4.3.4. Les techniques

Le rôle de la chirurgie est de réduire les courbures et d’obtenir une fusion osseuse grâce à une greffe entre les vertèbres pour que la correction soit maintenue. On utilise depuis 20 ans un matériel segmentaire comprenant des tiges et des crochets ou des vis pour fixer les tiges aux vertèbres. Ce matériel permet de corriger la déformation et de maintenir la correction pendant que la greffe consolide.

Cette chirurgie nécessite une transfusion, et il est bon de prévoir une auto-transfusion, quelques semaines à l’avance.

-          L’intervention se fait avec une surveillance neurologique des potentiels évoqués somesthésiques qui préviennent des risques de souffrance médullaire per-opératoire. L

-          a reprise de la marche se fait au bout de quelques jours.

-          L’hospitalisation est de 8 à 10 jours.

-          Il est parfois utile d’envoyer l’enfant en centre de rééducation pendant sa convalescence. Il peut reprendre sa scolarité au bout de 2 à 3 mois et les sports au bout d’un an.

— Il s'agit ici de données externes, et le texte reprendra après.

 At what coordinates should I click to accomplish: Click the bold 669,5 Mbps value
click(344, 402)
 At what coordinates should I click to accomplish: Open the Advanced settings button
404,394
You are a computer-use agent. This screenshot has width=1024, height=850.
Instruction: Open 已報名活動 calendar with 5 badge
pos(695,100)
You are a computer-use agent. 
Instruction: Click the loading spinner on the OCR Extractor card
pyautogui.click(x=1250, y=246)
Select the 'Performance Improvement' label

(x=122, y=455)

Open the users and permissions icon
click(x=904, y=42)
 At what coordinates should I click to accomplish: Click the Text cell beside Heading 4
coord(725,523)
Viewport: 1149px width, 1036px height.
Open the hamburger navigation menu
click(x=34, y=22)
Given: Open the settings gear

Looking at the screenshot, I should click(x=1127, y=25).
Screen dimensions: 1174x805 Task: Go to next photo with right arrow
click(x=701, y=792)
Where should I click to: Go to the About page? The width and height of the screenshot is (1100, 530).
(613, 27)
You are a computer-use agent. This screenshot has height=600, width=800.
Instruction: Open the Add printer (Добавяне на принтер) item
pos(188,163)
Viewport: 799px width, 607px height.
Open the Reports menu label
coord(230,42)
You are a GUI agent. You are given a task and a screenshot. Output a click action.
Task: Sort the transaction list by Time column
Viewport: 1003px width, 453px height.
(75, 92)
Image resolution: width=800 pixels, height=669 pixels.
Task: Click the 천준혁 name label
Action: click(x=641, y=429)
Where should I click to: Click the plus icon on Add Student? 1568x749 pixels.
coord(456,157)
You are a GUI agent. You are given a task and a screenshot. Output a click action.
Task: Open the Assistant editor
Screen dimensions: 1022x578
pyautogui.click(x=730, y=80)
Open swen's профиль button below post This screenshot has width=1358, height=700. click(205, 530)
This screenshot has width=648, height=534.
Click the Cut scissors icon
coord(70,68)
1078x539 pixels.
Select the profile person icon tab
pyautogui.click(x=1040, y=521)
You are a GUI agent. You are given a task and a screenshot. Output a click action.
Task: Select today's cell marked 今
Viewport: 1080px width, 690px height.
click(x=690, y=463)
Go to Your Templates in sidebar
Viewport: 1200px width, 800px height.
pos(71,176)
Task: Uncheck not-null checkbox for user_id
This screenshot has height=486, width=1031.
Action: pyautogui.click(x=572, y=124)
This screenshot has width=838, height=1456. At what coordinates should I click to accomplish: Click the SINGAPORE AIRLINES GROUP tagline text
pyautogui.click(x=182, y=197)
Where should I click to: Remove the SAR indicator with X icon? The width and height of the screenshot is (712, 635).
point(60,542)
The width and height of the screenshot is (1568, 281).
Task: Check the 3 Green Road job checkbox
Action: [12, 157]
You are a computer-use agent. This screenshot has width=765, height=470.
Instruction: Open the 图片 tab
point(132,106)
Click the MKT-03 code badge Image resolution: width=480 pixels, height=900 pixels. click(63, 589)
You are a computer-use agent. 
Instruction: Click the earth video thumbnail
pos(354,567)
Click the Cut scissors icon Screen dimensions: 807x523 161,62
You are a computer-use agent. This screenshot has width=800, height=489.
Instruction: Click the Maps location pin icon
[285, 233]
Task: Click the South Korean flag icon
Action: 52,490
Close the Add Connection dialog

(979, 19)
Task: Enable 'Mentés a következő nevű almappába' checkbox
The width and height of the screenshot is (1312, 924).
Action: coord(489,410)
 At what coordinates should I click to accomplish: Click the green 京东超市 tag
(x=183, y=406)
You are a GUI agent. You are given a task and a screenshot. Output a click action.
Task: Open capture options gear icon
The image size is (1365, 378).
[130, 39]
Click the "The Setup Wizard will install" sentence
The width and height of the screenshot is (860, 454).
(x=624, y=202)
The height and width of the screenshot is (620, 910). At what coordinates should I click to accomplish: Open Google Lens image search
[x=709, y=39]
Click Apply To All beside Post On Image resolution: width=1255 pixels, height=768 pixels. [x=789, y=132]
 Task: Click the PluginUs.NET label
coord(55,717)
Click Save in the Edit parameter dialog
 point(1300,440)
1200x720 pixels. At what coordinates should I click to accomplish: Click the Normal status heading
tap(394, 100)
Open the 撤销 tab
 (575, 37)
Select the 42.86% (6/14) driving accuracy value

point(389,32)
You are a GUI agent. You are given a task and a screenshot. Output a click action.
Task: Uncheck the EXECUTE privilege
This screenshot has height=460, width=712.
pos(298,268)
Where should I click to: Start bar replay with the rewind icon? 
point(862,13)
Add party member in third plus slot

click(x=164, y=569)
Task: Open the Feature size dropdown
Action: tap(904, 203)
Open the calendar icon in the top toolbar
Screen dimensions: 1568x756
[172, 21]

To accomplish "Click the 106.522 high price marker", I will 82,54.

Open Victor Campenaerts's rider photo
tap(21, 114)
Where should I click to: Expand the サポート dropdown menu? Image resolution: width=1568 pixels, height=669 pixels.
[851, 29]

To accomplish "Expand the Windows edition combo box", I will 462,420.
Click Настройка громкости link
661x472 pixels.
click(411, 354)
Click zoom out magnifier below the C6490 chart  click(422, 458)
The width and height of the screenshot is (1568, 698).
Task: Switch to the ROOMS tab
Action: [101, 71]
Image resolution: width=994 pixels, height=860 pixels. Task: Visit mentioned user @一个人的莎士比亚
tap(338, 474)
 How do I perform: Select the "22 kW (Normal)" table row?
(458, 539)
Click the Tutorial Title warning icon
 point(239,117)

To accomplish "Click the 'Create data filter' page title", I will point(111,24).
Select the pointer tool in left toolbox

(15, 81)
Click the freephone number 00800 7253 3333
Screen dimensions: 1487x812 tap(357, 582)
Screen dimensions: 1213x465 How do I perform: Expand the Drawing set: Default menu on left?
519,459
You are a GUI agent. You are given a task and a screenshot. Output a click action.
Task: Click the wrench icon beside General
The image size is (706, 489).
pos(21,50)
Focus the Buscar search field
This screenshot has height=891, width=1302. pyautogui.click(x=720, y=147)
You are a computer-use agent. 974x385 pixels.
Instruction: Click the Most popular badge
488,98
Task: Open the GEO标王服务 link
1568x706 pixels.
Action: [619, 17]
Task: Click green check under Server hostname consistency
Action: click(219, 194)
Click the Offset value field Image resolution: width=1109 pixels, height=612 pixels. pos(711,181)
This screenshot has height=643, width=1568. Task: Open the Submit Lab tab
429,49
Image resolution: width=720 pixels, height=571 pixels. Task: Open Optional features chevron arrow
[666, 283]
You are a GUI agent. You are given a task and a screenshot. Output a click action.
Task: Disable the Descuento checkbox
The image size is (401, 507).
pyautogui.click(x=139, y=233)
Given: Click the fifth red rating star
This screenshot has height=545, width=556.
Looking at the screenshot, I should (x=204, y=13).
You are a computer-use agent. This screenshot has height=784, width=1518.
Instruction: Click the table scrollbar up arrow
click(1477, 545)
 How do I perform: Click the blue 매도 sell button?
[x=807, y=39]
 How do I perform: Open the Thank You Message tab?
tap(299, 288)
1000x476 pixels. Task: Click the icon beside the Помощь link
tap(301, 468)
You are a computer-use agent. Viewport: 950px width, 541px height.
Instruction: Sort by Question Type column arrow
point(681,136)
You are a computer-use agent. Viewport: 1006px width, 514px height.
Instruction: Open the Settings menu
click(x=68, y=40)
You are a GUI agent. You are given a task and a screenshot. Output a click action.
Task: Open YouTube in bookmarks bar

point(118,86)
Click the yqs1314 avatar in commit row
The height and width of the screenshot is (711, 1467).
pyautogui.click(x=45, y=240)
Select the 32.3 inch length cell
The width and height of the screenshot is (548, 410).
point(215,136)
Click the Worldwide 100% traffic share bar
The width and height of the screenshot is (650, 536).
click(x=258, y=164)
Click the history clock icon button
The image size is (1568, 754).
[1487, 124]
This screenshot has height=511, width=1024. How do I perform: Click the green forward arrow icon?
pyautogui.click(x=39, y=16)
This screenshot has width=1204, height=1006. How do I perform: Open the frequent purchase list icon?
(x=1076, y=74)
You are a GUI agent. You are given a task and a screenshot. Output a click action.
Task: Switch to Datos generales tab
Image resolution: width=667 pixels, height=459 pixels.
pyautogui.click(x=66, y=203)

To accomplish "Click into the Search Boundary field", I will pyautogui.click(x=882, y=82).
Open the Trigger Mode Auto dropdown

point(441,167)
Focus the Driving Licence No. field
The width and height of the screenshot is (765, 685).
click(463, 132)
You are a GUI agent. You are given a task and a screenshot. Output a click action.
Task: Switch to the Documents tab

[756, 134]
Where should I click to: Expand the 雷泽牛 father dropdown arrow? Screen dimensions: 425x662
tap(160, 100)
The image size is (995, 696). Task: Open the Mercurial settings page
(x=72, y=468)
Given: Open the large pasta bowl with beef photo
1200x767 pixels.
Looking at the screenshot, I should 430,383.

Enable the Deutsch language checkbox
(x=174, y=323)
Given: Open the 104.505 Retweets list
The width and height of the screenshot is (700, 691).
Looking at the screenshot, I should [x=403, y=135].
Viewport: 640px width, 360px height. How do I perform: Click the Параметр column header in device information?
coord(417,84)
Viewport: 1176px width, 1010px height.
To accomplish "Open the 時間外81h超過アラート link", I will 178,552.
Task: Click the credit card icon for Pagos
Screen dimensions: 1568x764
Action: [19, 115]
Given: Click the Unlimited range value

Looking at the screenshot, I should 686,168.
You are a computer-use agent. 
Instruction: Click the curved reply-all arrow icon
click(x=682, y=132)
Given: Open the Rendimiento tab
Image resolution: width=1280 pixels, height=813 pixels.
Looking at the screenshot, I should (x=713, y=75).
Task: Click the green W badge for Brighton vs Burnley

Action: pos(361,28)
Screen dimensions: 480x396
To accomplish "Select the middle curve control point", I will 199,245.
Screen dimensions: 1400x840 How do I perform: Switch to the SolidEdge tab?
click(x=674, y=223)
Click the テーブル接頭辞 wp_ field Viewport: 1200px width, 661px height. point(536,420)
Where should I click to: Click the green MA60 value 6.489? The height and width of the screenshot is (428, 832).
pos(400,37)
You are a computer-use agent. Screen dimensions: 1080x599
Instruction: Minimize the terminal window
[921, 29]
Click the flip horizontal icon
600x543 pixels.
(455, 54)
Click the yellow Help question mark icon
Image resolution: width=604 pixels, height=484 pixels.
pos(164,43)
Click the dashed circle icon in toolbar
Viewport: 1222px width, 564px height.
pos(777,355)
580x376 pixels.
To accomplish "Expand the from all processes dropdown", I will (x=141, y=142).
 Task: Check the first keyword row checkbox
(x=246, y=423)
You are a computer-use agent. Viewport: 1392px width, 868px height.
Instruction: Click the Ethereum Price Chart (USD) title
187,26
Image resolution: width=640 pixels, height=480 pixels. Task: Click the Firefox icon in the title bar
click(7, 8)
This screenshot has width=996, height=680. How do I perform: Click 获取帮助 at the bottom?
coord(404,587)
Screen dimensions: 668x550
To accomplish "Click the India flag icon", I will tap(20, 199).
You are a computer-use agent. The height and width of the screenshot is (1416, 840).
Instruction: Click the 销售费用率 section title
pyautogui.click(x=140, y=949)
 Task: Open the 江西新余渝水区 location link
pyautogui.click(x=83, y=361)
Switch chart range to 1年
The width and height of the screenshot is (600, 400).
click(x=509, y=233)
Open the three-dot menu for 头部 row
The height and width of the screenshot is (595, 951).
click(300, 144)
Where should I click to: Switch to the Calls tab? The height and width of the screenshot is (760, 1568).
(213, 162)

-          Le matériel n’est utile que pendant 1 an ou 2, puis il ne sert à rien.

-          Comme il est compliqué de l’enlever et qu’il ne gêne pas, on le laisse en place sauf s’il est douloureux ou pose un problème.

Les inconvénients de cette chirurgie sont :

-          La rigidité de la zone rachidienne opérée

-          Le risque neurologique, rare mais non négligeable

-          Les risques de toute chirurgie, infection, transmission de maladies par transfusion etc.

4.3.5. Les voies d’abord

Une arthrodèse postérieure

Généralement on a recours à une arthrodèse postérieure. Par cette voie, on abîme un peu les muscles vertébraux. La chirurgie est assez facile, il n’y a pas d’ouverture du thorax ni du diaphragme.

L’arthrodèse antérieure

Elle est plus rarement utilisée, essentiellement dans les scolioses lombaires, ou dorsolombaires. L’intérêt réside dans le respect de la musculature vertébrale, avec souvent un montage plus court. Cette chirurgie peut nécessiter l’ouverture de la cavité pleurale ou du diaphragme, ce qui nécessite un séjour en réanimation pour drainage pleural.

Le risque neurologique n’est pas négligeable.

Les voies d’abord mixtes

L’arthrodèse antérieure peut aussi être combinée à la vois postérieure dans les déformations très importantes pour permettre une meilleure correction (libération antérieure), en cas de cyphose associée (greffe en étai dans la concavité de la courbure), et chez les patients jeunes pour bloquer complètement la croissance du rachis dans la zone opérée (effet d’épiphysiodèse antérieure, une arthrodèse postérieure isolée n’empêcherait pas la déformation de se poursuivre du fait de la croissance des corps vertébraux).

4.3.6. La prise en charge

Une scoliose idiopathique peut être prise en charge par la Sécurité Sociale à 100% à condition qu’elle soit évolutive et qu’elle fasse au moins 25°.

5.    Conclusion

Dépistage par examen systématique du rachis des enfants et des adolescents, quel que soit le motif de la consultation :

4    Recherche d’une gibbosité.

4    Eliminer une attitude scoliotique.

4    Pratiquer un examen neurologique et rechercher une cause à la scoliose.

Surveillance de l’évolution en fonction de la maturation pubertaire et de la croissance restante.

Traiter les scolioses évolutives rapidement.

Nécessité d’une bonne participation de la famille et de l’enfant, jusqu’à la fin de la poussée de croissance, pour que le traitement orthopédique soit efficace.